Analyzing Persistent Alltoallv RMA Implementations for High-Performance MPI Communication
This work addresses performance bottlenecks in high-performance computing applications with large, irregular data transfers, though it is incremental as it builds on existing MPI RMA methods.
The paper tackled the problem of inefficient MPI_Alltoallv communication for irregular message sizes in HPC by designing persistent RMA variants, resulting in up to 44% runtime reduction and improved scalability, with benefits for messages over 32,768 bytes.

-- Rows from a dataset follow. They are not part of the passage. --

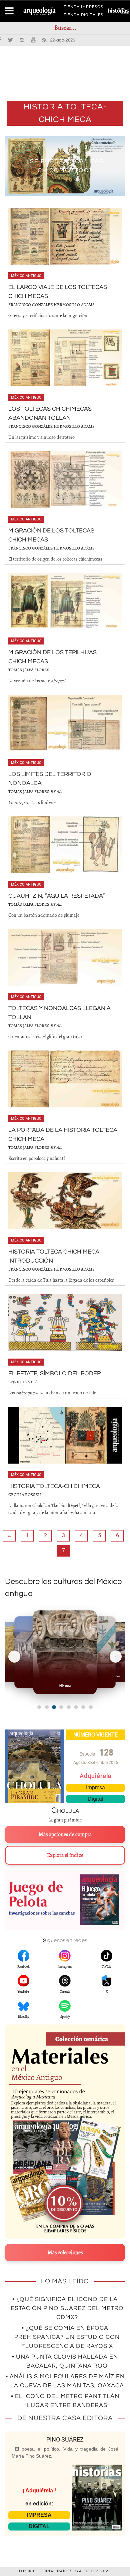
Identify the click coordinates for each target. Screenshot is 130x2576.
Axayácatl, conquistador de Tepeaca (65, 166)
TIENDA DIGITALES (83, 16)
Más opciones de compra (65, 1834)
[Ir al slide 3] (54, 1707)
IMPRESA (39, 2515)
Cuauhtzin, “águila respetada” (56, 896)
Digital (95, 1799)
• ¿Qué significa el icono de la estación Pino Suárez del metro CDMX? (67, 2308)
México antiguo (26, 276)
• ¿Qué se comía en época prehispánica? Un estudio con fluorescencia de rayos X (67, 2337)
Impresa (95, 1787)
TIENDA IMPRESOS (83, 8)
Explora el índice (65, 1855)
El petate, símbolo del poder (54, 1373)
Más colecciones (65, 2252)
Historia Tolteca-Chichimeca (54, 1486)
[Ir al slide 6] (76, 1707)
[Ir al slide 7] (83, 1707)
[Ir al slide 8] (91, 1707)
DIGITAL (39, 2526)
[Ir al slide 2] (47, 1707)
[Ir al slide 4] (61, 1707)
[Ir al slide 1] (39, 1707)
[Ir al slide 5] (69, 1707)
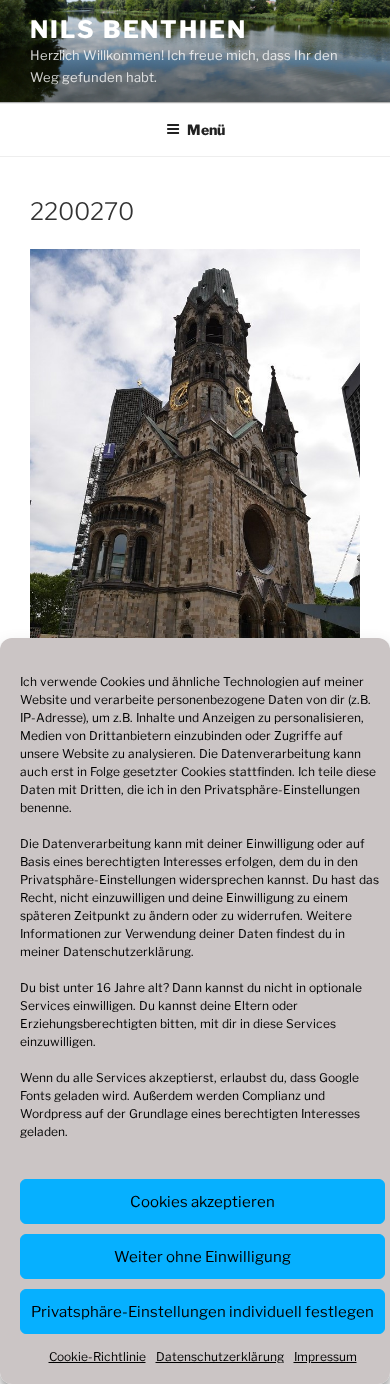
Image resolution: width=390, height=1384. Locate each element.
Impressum (325, 1356)
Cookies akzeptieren (202, 1202)
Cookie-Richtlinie (97, 1356)
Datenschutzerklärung (127, 951)
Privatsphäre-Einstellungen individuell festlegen (202, 1312)
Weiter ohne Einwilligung (202, 1257)
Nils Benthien (138, 29)
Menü (206, 129)
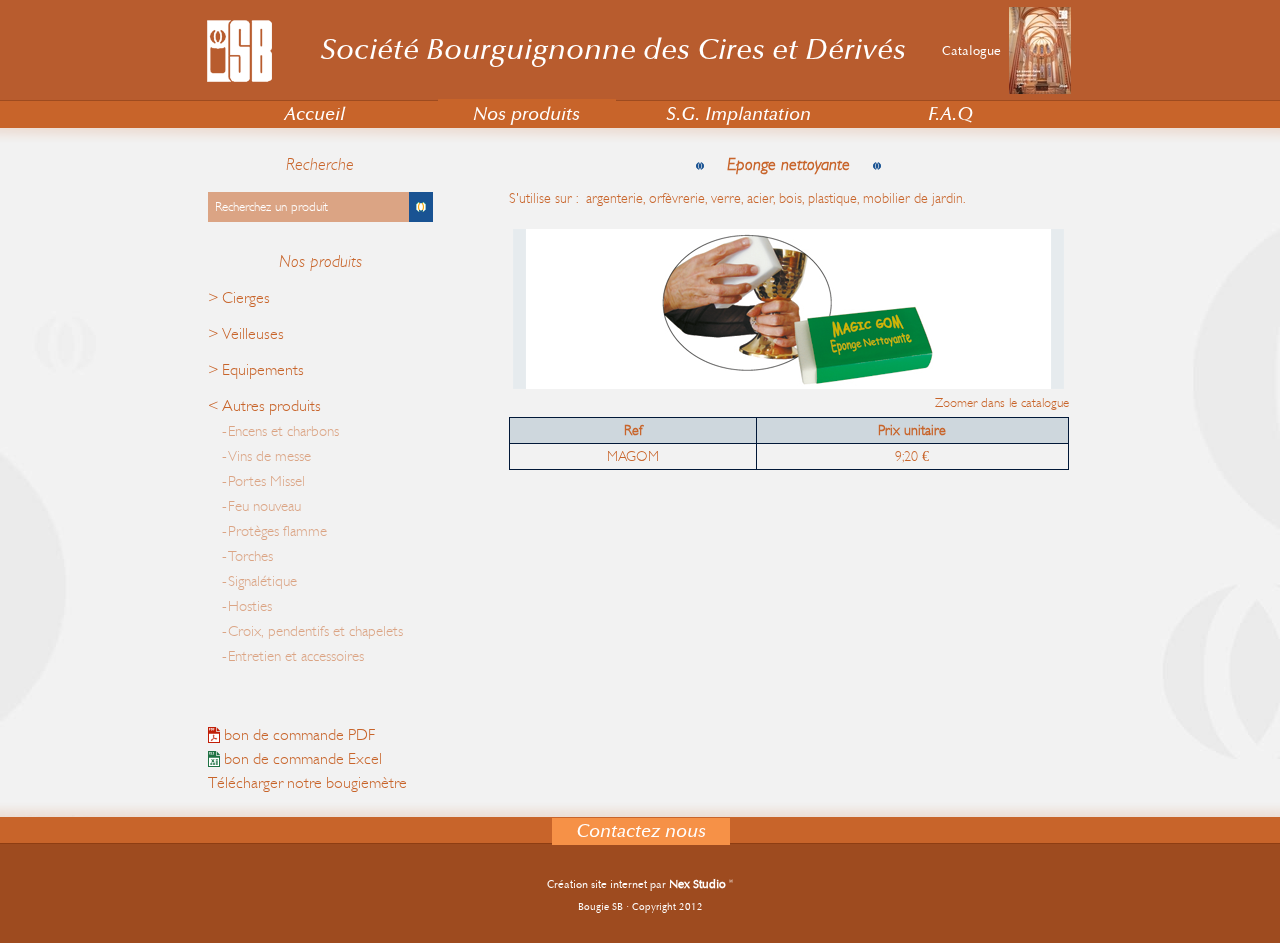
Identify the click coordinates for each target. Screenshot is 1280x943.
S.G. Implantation (738, 114)
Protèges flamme (277, 531)
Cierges (246, 298)
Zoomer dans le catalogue (1002, 403)
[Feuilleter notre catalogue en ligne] (1040, 90)
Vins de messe (269, 456)
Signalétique (262, 581)
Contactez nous (641, 831)
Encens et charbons (283, 431)
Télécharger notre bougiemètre (307, 783)
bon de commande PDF (297, 735)
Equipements (263, 370)
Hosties (250, 606)
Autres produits (271, 406)
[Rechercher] (421, 207)
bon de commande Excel (301, 759)
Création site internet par (636, 884)
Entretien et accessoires (296, 656)
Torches (250, 556)
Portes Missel (266, 481)
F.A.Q (950, 114)
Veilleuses (253, 334)
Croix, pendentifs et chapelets (315, 631)
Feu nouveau (264, 506)
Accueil (314, 114)
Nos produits (526, 114)
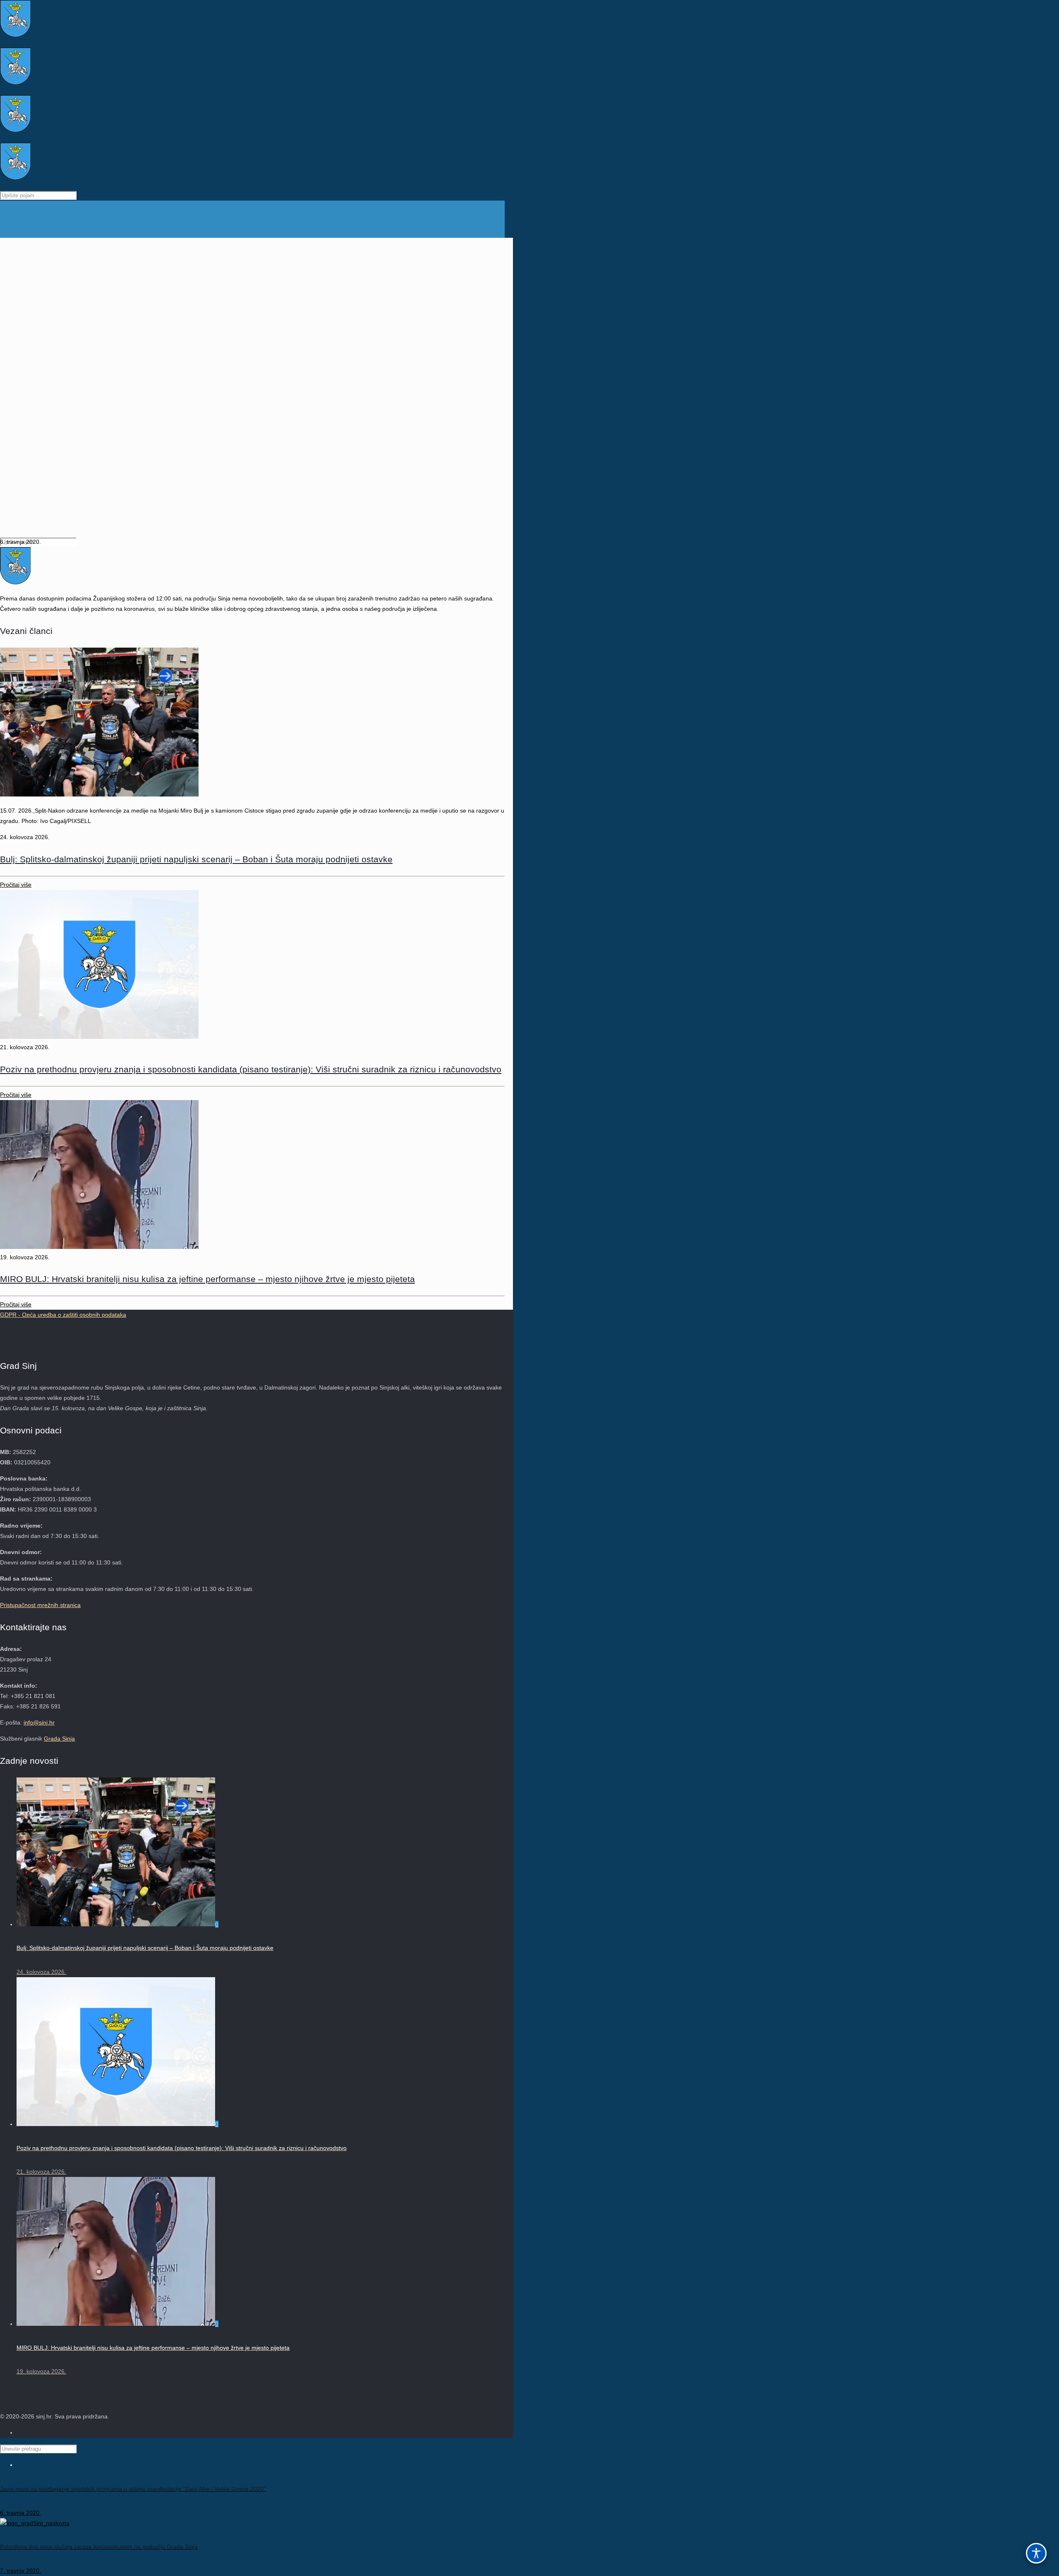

Collective communication operations such as MPI_Alltoallv are central to many HPC applications, particularly those with irregular message sizes. We design, implement, and evaluate persistent MPI RMA variants of Alltoallv based on fence and lock synchronization, separating a one time initialization phase from per iteration execution to enable reuse of communication metadata and window state across repeated epochs. Our benchmarks tested on LLNL's Dane supercomputer show that the fence-persistent variant consistently outperforms the non-persistent baseline for large message sizes, achieving up to 44% reduction in runtime and improving scalability with increasing process counts; at 448 processes the runtime decreases from 2.49s to 1.54s (38% faster). We further evaluate the algorithms under irregular sparse communication patterns and compare fence- and lock-based designs, including hierarchical extensions. Message-size sweeps and a break-even model demonstrate that persistence provides immediate payoff for messages greater or equal to 32,768 bytes, while smaller messages show limited benefit due to metadata amortization costs. These results indicate that persistent RMA Alltoallv is a practical approach for workloads with large messages, where removing repeated metadata processing leaves runtime dominated by data movement, as evidenced by the increasing time savings with message size, and they clarify the trade-offs between fence and lock synchronization on modern HPC systems.